Lines about finding things on screens:
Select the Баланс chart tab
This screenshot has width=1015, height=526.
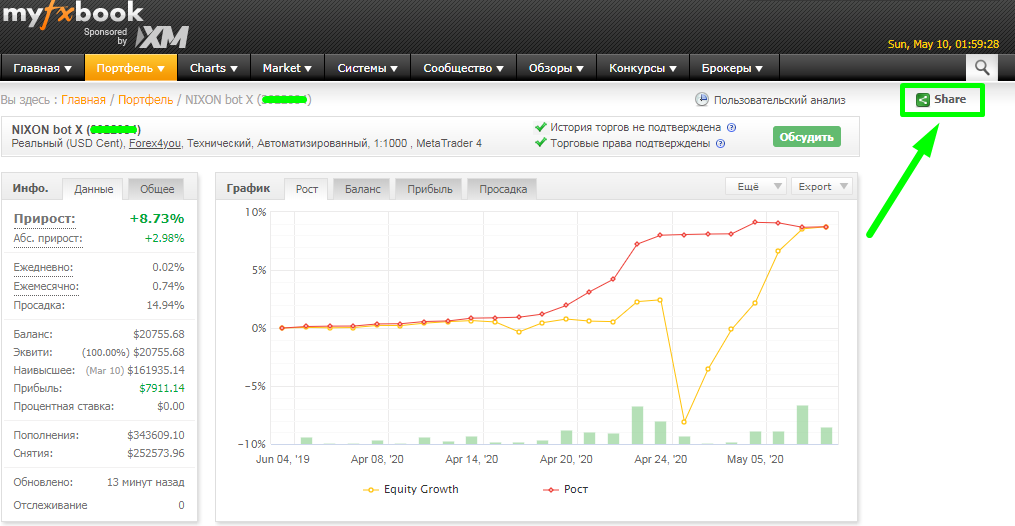362,189
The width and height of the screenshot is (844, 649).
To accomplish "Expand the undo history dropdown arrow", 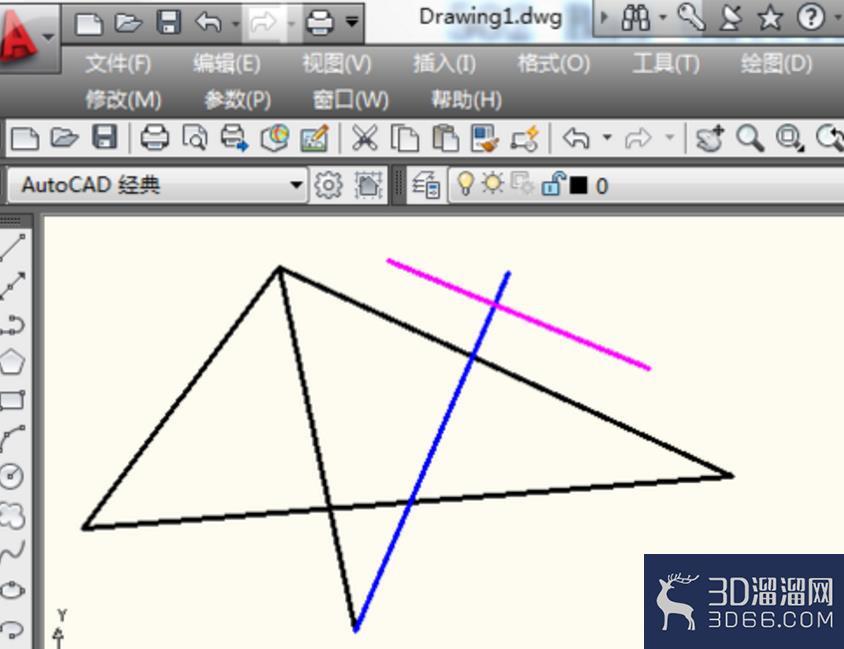I will point(607,138).
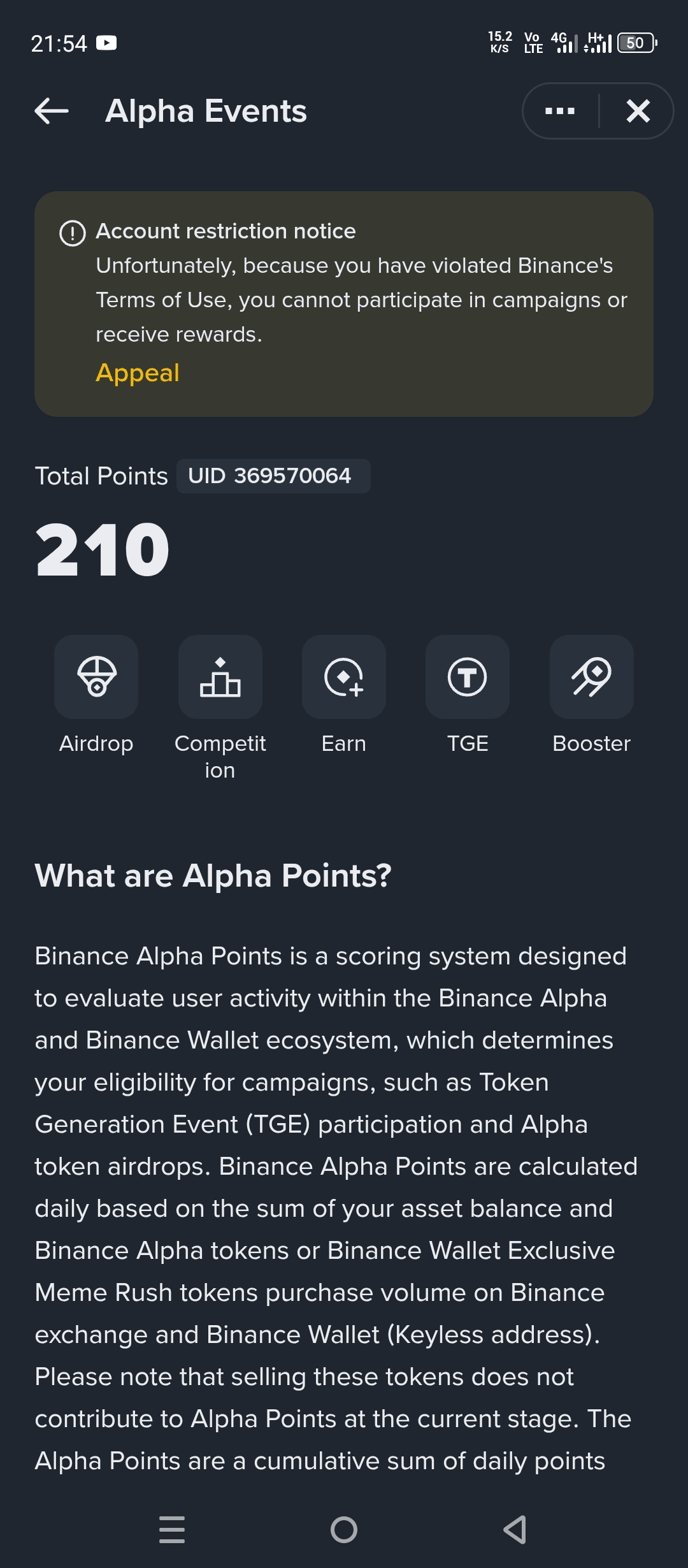Tap the YouTube notification icon in status bar

tap(106, 43)
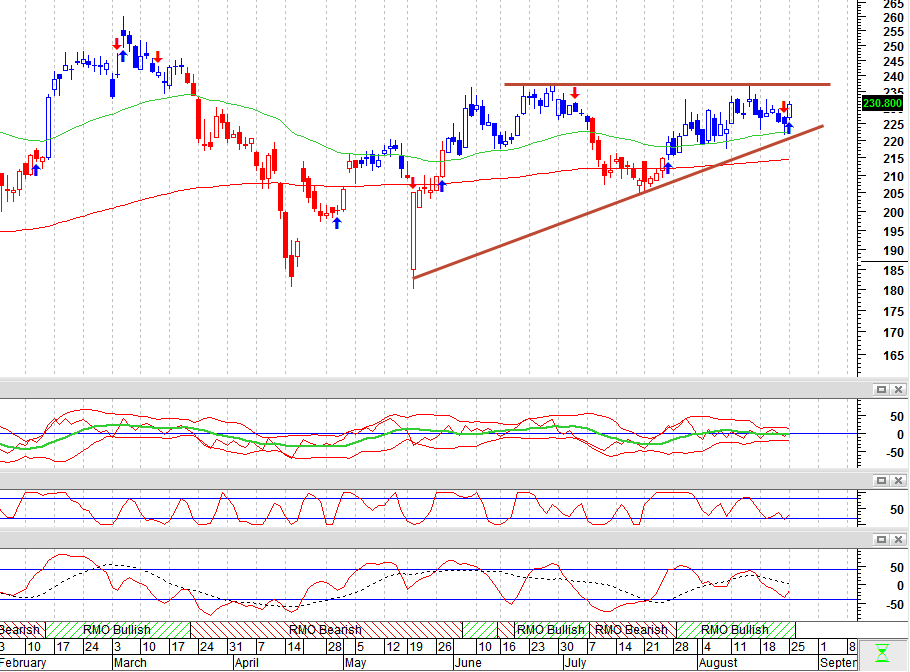Close the middle oscillator pane
Screen dimensions: 910x672
[898, 480]
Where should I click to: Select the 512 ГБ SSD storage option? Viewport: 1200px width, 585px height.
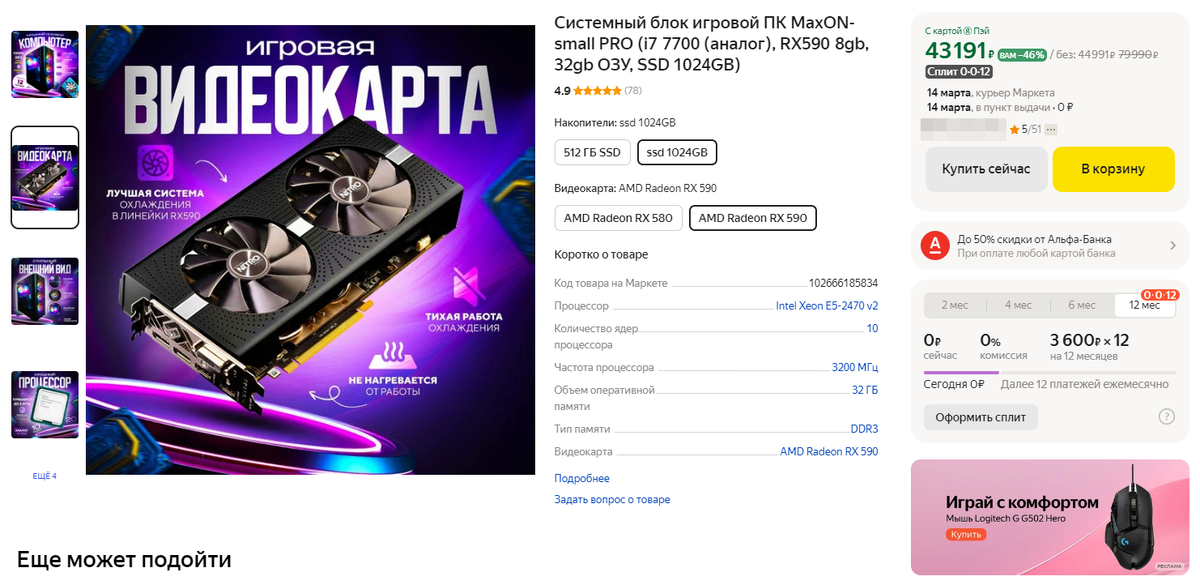click(592, 151)
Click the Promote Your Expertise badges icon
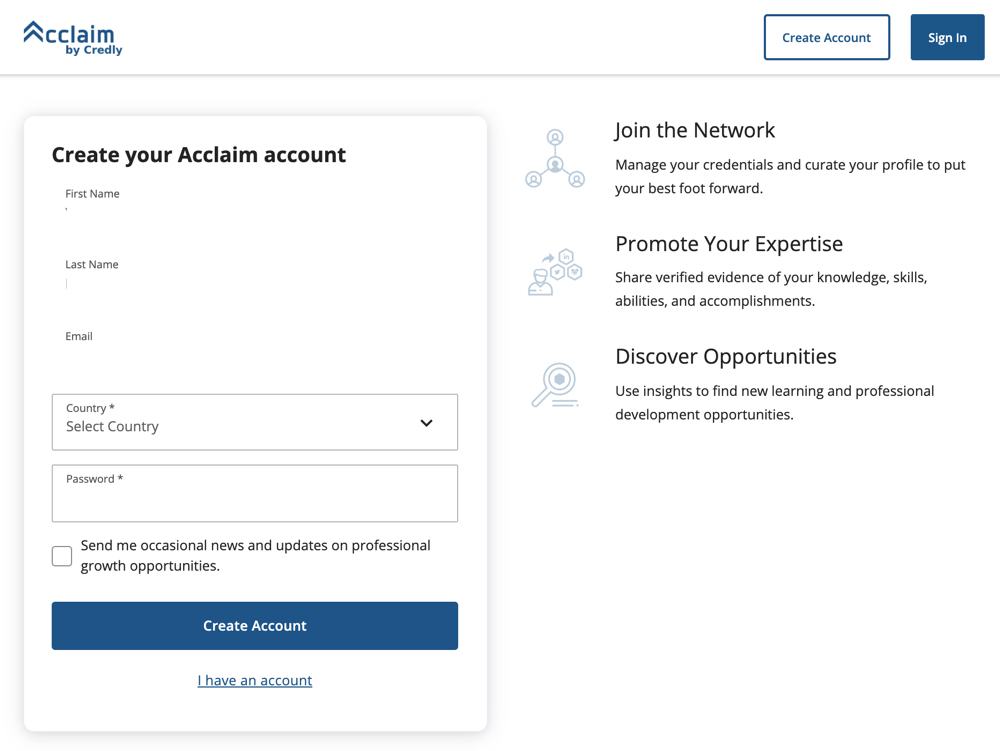This screenshot has width=1000, height=751. pos(555,270)
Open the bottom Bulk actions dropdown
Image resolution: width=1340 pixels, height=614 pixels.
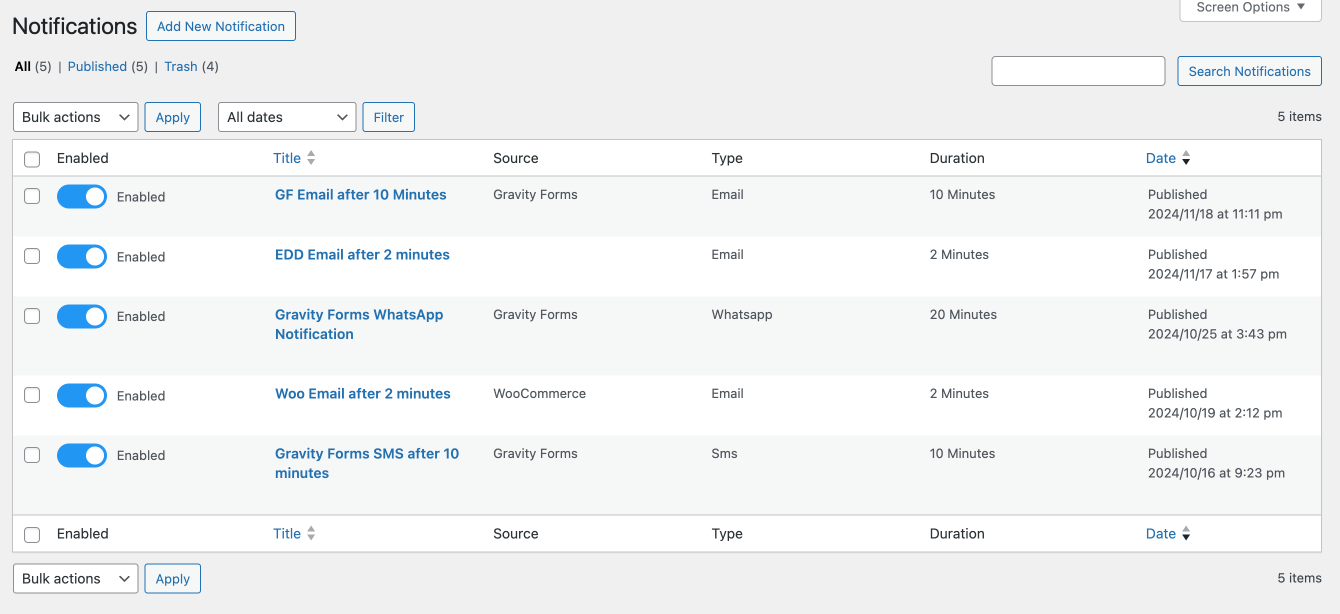pyautogui.click(x=76, y=579)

→ REQUIRED WORK: Render the lines that start at the one containing "Click the Promote Your Expertise badges icon" and run through the end of the lines as a two-column CSV with the columns instruction and response, one row per thing to locate: the text asking for it, then its answer. Quote each field, replace line breaks with spaces, and leave the pictures out.

→ FULL SOLUTION:
instruction,response
"Click the Promote Your Expertise badges icon","This screenshot has width=1000, height=751. pos(555,270)"
"Open the bottom Bulk actions dropdown Image resolution: width=1340 pixels, height=614 pixels.","pyautogui.click(x=76, y=579)"